There should be open debate on the way policies are implemented, but in the absence of free debate, which is usually the case in the post-colonial state where the leader centralises power as what happens in “The Last of the Empire”, and elections are always rigged through violence, intimidation and chicanery, conditions must favour revolt. It is precisely at this moment that the military appears.

The people will begin to see through the folly of their leaders. Events leading to the disappearance of Leon Mignane after 20 years of rule reveal the impatience, despondency, disillusionment and frustration that grip the masses, especially the youths. What they only want is inspiration and a rallying point for them to put a halt to the madness by “a set of individuals engaged in legalised plunder of the national economy, who constitute a privileged elite”, as Doyen Cheikh Tidiane says.
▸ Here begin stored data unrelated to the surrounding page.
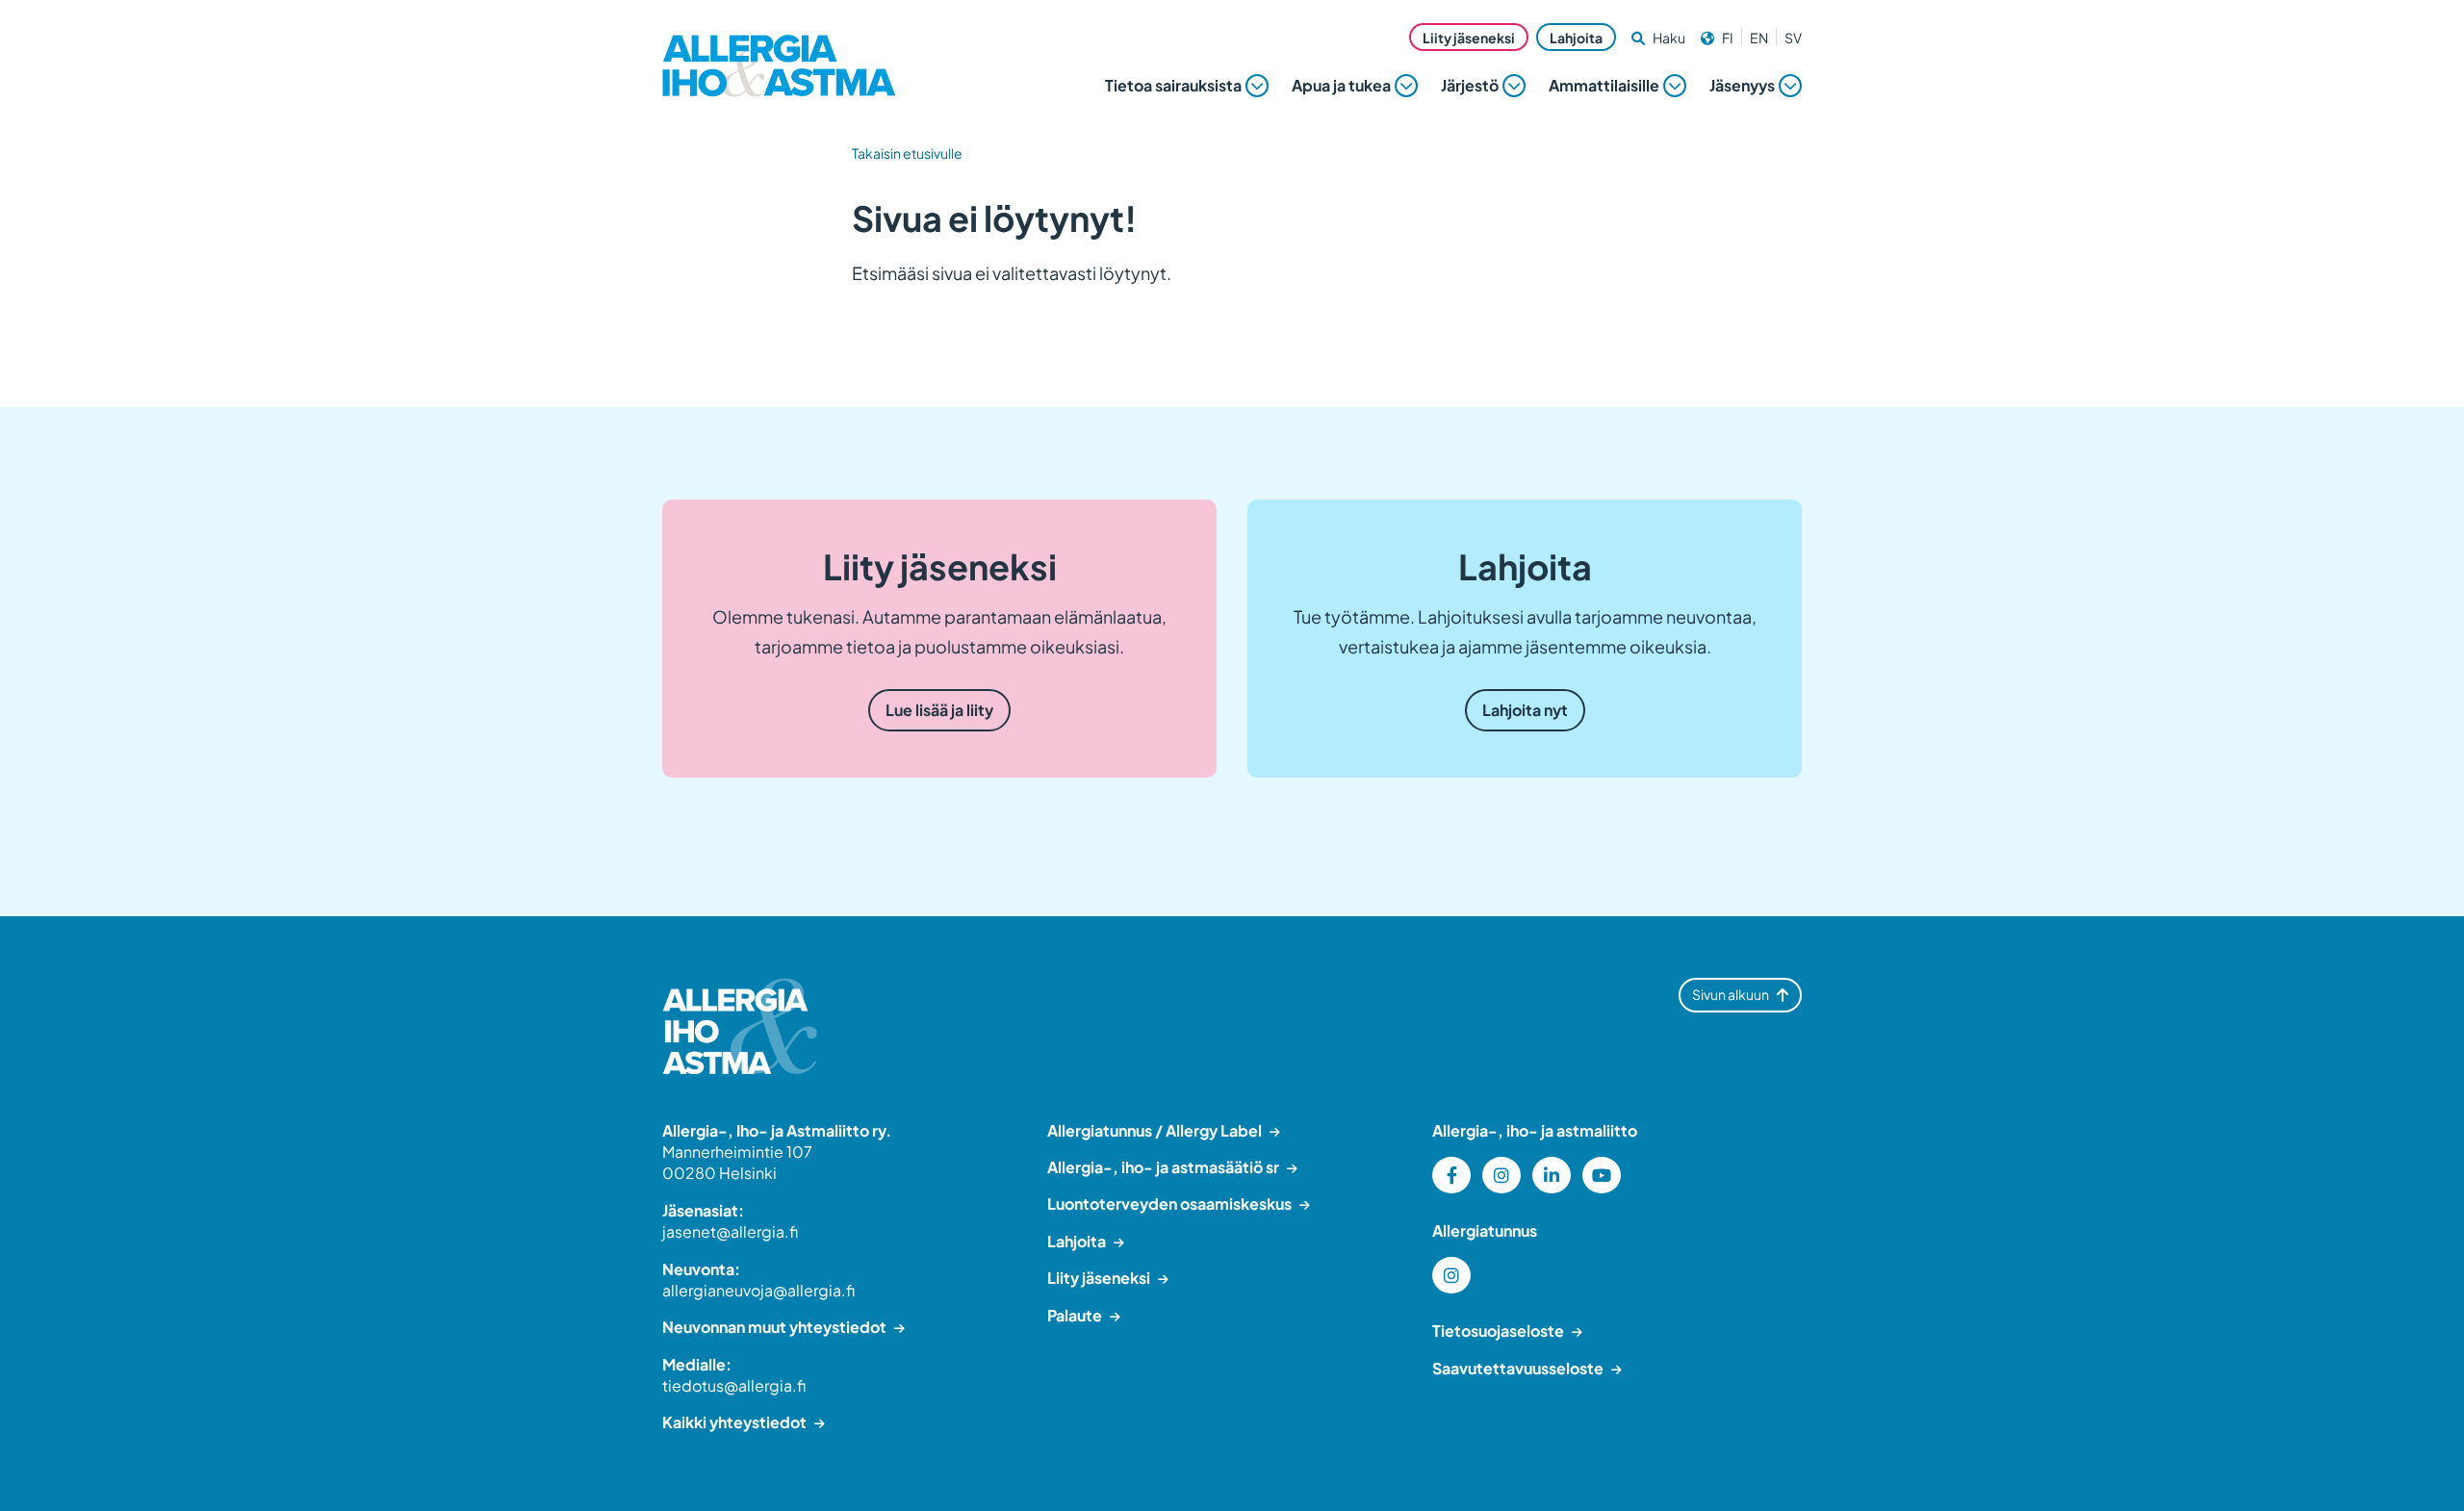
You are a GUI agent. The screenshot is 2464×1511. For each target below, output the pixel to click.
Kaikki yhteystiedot (734, 1422)
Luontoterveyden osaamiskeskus (1169, 1203)
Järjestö (1470, 85)
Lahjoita (1576, 37)
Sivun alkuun (1730, 994)
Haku (1669, 37)
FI (1727, 37)
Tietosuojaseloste (1498, 1330)
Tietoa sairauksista (1173, 85)
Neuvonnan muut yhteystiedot (774, 1327)
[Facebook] (1451, 1175)
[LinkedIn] (1551, 1175)
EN (1759, 37)
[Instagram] (1501, 1175)
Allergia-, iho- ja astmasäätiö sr (1163, 1167)
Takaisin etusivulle (907, 153)
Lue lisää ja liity (939, 710)
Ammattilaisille (1604, 85)
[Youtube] (1601, 1175)
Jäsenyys (1742, 85)
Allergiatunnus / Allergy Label (1154, 1130)
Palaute (1074, 1315)
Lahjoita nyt (1525, 710)
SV (1793, 37)
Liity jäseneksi (1469, 37)
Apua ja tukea (1341, 85)
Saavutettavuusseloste (1518, 1368)
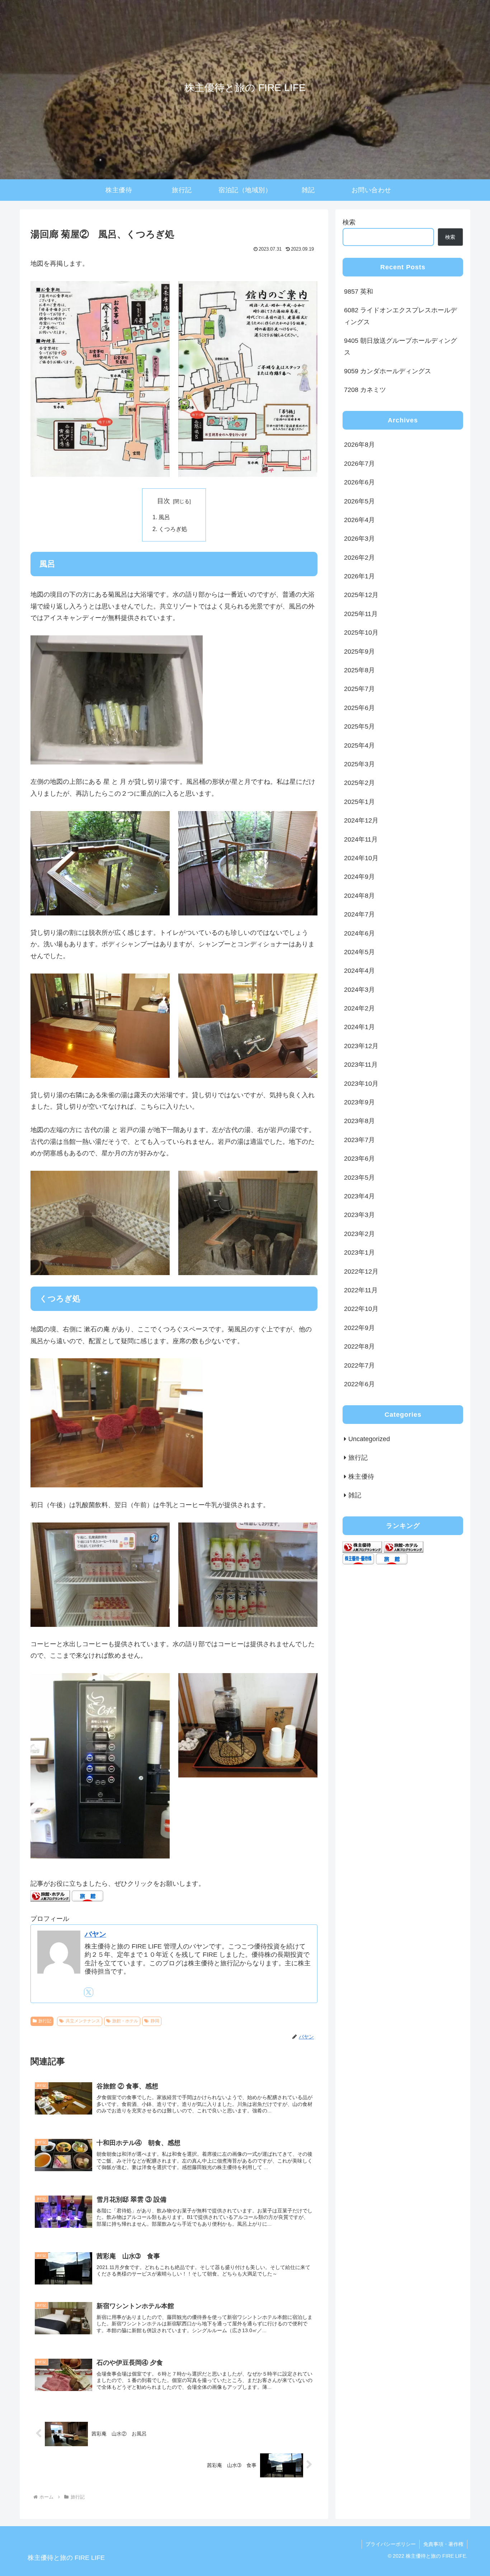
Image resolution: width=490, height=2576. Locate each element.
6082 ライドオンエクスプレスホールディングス (400, 316)
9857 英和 (358, 291)
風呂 (164, 517)
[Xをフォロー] (88, 1992)
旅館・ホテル (125, 2020)
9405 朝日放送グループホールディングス (400, 346)
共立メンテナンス (83, 2020)
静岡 (155, 2020)
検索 (349, 222)
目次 (163, 501)
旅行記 (44, 2020)
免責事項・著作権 (443, 2544)
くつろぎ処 (173, 529)
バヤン (95, 1934)
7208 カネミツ (365, 389)
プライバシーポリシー (391, 2544)
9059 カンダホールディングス (387, 371)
He rants: “They came to power with empty hands, but privileged through their education. They soon constituted a gentry that rapidly grew rich on public funds, making populist speeches to conceal their embezzlements . . . This younger generation is more corrupt, and 10 times wealthier, than the small pre-independence political groups.”

Madison (1788) cited in Held (2006) concedes in Hobbesian tradition that politics is rooted on self-interest because individuals are oftentimes drawn in for material gain and not to serve the people. With the people already in combative mood, the disappearance of Leon Mignane in what turns out to be a coup, exposes the fissures in both government and the Constitution.